═══ TEXT SEGMENT ═══

In the family room several of my uncles and brothers-in-law sat around the TV, watching football. Kids ran around on the carpet.
The women -- my sisters, mother, aunts and sisters-in-law -- sat around the table chatting in the dining room.
As always, with my family, it was a complicated meal. Over the years, many in my family have changed their eating preferences. Some had also changed their political parties, their religious affiliations, even their gender identification. There’s a lot to keep straight. A holiday dinner with my once-traditional Catholic family today means traditional Thanksgiving food, as well as vegan, vegetarian, and even kosher dishes.
Our family dinner itself was quite and subdued. A pall had settled over our holiday. Everyone seemed to be in some state of subdued and shocked disbelief. Something seemed to have died. Pennsylvania? I thought.
It’s another measure of the magnitude of everything that’s terribly wrong in Pennsylvania that our state officials in late 2011 finally delivered a scandal that our families were unable to fully discuss around our holiday table, though it played so heavily on our minds.
In the weeks and days leading to the Thanksgiving holiday our public officials finally outdid themselves. They’d created a self-censoring scandal, a scandal so utterly contemptible and bad we couldn’t talk about it at the table in mixed company, with children present.
Not that everyone didn’t know the horrible specifics. Everyone seemed to know the intricacies of the case. My brothers, brothers-in-law and uncles seemed to know every sordid detail. But no one spoke about it at the table.
After dinner, in front of the TV set, the sports channel flickering in the background, some of the men emotionally spoke of the Penn State shower room specifics and executive office suite missteps like they were bad football plays. Flags were down all over the field, and each bad play was analyzed, play-by-play, with precision and emotion.
As the dishes were being cleared away, I followed my father and a brother-in-law or two out to the cold back porch to get some air.
Outside it was cold, damp and dark. The grass and the fallen leaves were brown and seemed smashed down into the ground. Everything was sullen, and had a dead feeling to it that seemed to go beyond ordinary winter.
My brother-in-law picked up where he’d left off inside, upset I could see about Joe Paterno’s plight, gnashing teeth and waving arms.

═══ DATA EXTRACT ═══

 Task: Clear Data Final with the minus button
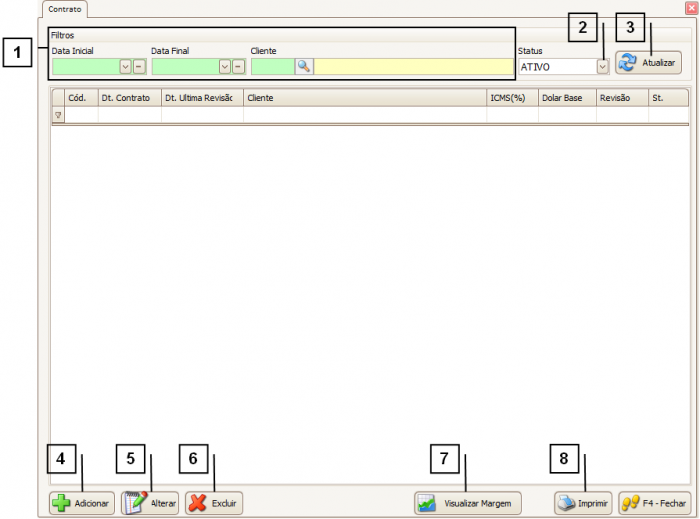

═══

■ EXERCISES TO COMPLETE ■
(1) Shorten the paragraph of the Thanksgiving essay that begins "As always, with my family" and keep its main facts.
(2) Carry the Thanksgiving essay on from its final sentence, about the brother-in-law on the back porch.

■ ANSWERS FOR THE TASKS ■
(1) Thanksgiving with this family is always a complicated meal. Over the years, many relatives have changed their eating preferences, and some their political parties, religious affiliations, or gender identification. Dinner in this once-traditional Catholic family now means traditional Thanksgiving food plus vegan, vegetarian, and kosher dishes.

(2)
“What do you think, Pop?” I asked my father.
Something unusual came from my father. He is a man who is usually fair to a fault, in an old-fashioned way.
My dad, Big Bill, says to me, “I think Tom Corbett has some ‘splaining to do.” He screwed up his face, trying to make sense of the news reports he’d obviously closely read. “He says he only put a single trooper on the case.” I could see it didn’t make sense to him. “I guess his excuse is that he was distracted by ‘Bonusgate.’”
My father halted, waiting to hear what I might throw in. I held my tongue.
“Why did Tom Corbett have Joe Paterno fired when Corbett was every bit as complicit, if not more so, in the cover-up of all this?” my brother-in-law, from Philadelphia, wanted to know. It seemed to be the question of the moment on everyone’s mind.
My Uncle Jim, a retired schoolteacher from Scranton, as always, had the simple explanation. In Scranton you don’t spend much time wondering about delicacies. You don’t see too many delicacies in Scranton. You do however know the pecking order.
“Because Corbett’s the governor, that’s why,” Uncle Jim says.
To understand the demise of Coach Joe Paterno in 2011 at the hands of a Pennsylvania governor, an attorney general, and the Pennsylvania Republican Party, we have to go back decades, I submit. We must travel back in time as long as, if not longer, than Paterno had coached at Penn State, since 1950.
Joe Paterno spent his life a loyal Republican. Paterno was a Republican from another era, when to be a Republican in Pennsylvania meant something much different than it means today. In the mid-1960s, when Paterno started head coaching, to be a Republican here meant to be broad minded, fair, and progressive. It was a party of inclusive ideas, clean government, and homespun values. How had it come to represent the opposite? I wondered.
The Republican Party in Pennsylvania changed greatly over the coming decades. It would lose its moorings. It would somehow leave behind, in the dust, one of its most faithful, inspiring, competent and accomplished sons, Coach Joe Paterno.
Why was that?
Let me tell you about Gov. Bill Scranton and Attorney General Walter Alessandroni
It was with all this in mind that I began researching the history of the Pennsylvania governor’s office and its close interactions with the Office of Attorney General for the past fifty or so years. For me, as you’ll see, it was sometimes a very personal and even painful part of my own life that I had begun to research. The truth is, I’ve come to see, I’m sort of the Forrest Gump of Pennsylvania politics.
A few days after Thanksgiving 2011, I happened across, on the Internet, an old black and white photograph of a Pennsylvania Republican attorney general from the 1960s.
His name was Walter Alessandroni. I’d actually met Attorney General Alessandroni on the steps of the state capitol building when I was a boy of no more than four or five. I remember being introduced to him as my father’s little boy, and shaking his hand. That must’ve been the first I’d crossed paths with a state AG, but it would not be the last.
What I didn’t know then was that the fate of my life, and that of my father, would be closely tied to the fate of Pennsylvania Attorney General Alessandroni, and state governor’s office politics. So this particular photograph I discovered on the net opened a much wider window into my past, as well as Pennsylvania’s past.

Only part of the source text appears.